(SET PROBLEM)
Reproduce the lines of the data below that run from the line containing "Précédent (32, 200)" through the line containing "09-10-2024 22:03:13 (118, 1639)", inclusive, with nothing altered.

(INPUT MATERIAL)
————

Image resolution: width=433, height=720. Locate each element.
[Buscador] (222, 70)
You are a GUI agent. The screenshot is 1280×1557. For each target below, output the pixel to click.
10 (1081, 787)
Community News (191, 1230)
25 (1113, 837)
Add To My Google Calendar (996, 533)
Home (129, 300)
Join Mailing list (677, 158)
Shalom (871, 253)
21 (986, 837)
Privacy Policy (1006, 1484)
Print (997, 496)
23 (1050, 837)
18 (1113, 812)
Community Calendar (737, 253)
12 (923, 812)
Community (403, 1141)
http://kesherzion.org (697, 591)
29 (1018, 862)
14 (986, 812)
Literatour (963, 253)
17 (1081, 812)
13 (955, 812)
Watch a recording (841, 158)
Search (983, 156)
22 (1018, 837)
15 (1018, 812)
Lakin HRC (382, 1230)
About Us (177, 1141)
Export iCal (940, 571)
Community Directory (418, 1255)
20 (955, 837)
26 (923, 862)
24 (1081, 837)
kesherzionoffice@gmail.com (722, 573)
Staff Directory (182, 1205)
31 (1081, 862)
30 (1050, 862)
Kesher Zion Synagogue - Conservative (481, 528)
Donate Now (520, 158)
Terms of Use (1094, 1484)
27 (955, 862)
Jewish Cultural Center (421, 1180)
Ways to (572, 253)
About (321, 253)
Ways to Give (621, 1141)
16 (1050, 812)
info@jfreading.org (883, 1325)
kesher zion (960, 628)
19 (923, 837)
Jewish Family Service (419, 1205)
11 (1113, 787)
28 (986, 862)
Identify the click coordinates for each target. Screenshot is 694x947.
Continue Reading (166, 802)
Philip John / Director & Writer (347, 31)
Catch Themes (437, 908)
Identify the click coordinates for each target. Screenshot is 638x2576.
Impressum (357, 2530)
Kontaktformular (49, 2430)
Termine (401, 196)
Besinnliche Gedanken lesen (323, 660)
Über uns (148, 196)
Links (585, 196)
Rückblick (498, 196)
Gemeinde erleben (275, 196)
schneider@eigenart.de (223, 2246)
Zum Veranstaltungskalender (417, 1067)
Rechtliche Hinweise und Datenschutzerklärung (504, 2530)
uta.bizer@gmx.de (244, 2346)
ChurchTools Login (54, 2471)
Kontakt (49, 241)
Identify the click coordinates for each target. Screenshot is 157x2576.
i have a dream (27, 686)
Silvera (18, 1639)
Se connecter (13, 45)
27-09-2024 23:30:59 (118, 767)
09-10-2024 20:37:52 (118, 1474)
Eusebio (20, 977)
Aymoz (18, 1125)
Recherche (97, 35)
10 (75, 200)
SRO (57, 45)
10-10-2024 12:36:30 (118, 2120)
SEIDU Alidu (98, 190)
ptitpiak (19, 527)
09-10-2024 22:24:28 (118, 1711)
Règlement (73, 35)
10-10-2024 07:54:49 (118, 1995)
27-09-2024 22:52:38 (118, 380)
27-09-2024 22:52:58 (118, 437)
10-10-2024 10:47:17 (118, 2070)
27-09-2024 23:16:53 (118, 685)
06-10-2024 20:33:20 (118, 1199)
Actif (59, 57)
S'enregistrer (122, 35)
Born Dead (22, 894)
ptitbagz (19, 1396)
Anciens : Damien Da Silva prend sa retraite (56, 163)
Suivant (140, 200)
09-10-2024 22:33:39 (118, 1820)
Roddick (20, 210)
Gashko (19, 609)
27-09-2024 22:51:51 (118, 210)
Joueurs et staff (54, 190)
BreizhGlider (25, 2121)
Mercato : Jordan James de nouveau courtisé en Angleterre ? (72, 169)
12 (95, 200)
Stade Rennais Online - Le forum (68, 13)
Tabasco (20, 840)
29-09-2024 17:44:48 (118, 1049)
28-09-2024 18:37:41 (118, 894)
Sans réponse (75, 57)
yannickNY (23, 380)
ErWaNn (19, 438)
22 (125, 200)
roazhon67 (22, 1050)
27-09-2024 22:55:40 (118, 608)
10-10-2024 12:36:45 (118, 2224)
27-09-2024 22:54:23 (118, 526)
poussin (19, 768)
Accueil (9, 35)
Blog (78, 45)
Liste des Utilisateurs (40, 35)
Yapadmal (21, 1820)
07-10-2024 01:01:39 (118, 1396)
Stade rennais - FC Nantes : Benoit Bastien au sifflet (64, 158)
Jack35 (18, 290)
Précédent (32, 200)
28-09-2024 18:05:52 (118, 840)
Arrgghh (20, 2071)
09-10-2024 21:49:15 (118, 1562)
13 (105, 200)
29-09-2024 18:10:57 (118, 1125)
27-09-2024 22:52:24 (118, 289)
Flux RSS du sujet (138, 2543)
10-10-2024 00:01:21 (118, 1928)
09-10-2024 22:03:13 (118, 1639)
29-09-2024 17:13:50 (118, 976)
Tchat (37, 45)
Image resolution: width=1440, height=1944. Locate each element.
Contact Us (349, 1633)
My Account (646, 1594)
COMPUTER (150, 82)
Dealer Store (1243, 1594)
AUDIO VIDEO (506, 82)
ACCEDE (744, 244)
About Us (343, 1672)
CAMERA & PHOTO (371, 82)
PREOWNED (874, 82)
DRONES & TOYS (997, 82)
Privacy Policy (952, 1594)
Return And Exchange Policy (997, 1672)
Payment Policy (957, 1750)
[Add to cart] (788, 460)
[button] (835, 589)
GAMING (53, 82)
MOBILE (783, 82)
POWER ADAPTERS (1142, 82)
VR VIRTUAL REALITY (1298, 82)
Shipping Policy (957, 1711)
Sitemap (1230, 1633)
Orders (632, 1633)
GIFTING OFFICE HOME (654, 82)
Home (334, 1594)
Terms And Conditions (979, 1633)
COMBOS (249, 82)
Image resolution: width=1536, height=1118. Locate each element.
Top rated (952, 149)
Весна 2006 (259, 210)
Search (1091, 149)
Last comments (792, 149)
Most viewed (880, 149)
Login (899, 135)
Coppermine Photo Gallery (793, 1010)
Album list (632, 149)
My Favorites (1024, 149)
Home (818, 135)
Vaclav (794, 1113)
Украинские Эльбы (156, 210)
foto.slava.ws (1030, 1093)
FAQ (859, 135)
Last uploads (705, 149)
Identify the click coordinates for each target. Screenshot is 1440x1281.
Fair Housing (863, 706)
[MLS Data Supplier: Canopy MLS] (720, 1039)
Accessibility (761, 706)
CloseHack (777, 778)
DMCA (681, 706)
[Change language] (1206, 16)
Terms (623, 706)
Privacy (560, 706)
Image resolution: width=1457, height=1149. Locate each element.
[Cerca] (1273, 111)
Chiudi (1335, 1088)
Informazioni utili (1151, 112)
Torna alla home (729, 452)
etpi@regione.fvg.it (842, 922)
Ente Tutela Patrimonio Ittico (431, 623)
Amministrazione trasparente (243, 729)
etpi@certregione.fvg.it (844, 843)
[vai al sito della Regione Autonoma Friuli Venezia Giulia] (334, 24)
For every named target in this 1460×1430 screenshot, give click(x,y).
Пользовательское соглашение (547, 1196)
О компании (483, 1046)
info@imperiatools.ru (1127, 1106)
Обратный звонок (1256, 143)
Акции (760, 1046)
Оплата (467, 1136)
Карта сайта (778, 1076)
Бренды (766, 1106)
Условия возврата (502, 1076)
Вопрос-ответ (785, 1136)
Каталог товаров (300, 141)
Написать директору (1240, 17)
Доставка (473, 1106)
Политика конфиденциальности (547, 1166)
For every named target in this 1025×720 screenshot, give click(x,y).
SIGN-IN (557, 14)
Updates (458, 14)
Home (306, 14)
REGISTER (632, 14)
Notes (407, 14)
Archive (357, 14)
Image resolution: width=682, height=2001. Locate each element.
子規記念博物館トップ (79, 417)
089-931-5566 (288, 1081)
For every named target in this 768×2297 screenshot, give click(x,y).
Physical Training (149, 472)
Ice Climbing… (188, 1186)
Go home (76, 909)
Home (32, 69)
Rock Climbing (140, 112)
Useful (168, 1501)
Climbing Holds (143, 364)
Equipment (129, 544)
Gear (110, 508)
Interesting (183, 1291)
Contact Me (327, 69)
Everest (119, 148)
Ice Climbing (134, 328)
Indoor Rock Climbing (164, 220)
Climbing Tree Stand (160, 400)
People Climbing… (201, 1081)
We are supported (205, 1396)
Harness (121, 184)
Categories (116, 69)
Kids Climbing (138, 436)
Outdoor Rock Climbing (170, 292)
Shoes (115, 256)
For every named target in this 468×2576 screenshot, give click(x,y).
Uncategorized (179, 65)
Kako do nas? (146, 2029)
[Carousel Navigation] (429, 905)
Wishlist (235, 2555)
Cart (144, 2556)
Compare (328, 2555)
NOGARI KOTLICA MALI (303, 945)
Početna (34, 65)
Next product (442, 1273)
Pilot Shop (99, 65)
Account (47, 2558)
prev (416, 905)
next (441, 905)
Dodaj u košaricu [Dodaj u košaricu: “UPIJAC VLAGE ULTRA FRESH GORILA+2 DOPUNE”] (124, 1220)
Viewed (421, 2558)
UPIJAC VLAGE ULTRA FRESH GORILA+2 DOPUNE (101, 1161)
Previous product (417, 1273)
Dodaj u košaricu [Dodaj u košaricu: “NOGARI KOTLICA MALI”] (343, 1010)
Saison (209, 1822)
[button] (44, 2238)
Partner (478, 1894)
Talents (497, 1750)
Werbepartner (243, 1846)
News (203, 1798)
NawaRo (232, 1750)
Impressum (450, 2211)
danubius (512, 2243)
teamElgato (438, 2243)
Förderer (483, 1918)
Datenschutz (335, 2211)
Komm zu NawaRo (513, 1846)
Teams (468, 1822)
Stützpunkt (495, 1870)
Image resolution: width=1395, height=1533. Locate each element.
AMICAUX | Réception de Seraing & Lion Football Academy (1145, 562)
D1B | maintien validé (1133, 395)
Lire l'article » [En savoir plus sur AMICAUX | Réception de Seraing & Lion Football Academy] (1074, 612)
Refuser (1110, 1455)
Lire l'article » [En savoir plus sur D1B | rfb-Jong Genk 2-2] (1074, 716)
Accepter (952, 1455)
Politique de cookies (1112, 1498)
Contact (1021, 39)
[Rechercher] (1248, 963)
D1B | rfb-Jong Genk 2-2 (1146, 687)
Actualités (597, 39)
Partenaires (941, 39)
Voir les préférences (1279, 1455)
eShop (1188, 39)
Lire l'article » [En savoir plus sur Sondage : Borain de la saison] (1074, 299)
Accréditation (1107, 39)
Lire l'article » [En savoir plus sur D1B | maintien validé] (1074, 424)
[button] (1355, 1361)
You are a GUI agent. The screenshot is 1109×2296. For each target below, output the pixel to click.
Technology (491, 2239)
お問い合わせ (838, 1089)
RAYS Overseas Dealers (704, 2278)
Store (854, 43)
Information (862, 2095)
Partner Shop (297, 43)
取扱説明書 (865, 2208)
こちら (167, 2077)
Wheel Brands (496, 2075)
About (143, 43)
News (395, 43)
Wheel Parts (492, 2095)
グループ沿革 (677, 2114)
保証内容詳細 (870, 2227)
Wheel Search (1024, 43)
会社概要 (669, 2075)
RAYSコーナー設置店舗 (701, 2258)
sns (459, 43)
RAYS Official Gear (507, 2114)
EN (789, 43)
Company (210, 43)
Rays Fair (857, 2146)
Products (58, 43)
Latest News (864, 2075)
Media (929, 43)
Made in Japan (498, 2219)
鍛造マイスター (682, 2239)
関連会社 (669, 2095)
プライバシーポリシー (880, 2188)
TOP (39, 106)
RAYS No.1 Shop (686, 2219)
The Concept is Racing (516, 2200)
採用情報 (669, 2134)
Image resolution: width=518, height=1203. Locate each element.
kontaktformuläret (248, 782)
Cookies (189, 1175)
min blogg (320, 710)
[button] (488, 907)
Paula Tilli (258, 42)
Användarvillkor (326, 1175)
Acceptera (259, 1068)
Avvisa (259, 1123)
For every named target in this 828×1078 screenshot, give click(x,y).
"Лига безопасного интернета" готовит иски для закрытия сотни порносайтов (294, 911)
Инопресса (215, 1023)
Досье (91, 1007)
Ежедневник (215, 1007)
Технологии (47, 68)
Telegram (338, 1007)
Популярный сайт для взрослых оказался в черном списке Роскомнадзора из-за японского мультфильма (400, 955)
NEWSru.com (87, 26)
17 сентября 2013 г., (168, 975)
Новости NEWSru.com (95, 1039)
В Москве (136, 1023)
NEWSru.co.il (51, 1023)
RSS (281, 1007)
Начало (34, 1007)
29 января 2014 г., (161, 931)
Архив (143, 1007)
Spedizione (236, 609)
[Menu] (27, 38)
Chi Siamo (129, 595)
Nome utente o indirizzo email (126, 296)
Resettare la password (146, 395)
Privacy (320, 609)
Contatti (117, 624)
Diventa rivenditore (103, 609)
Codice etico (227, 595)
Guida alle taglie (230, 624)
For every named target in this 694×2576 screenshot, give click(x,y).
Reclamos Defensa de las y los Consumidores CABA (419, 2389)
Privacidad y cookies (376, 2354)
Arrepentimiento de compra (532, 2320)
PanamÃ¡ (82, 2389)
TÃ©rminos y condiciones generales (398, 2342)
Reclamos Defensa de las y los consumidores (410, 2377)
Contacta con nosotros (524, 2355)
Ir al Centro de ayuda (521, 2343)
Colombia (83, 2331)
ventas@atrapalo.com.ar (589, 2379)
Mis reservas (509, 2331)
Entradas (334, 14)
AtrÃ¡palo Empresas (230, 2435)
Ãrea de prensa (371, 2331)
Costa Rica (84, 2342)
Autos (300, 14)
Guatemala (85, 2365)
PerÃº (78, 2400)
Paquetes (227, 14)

————

(ANSWER BELOW)
Précédent (32, 200)
28-09-2024 18:05:52 (118, 840)
Arrgghh (20, 2071)
09-10-2024 21:49:15 (118, 1562)
13 (105, 200)
29-09-2024 18:10:57 (118, 1125)
27-09-2024 22:52:24 (118, 289)
Flux RSS du sujet (138, 2543)
10-10-2024 00:01:21 (118, 1928)
09-10-2024 22:03:13 (118, 1639)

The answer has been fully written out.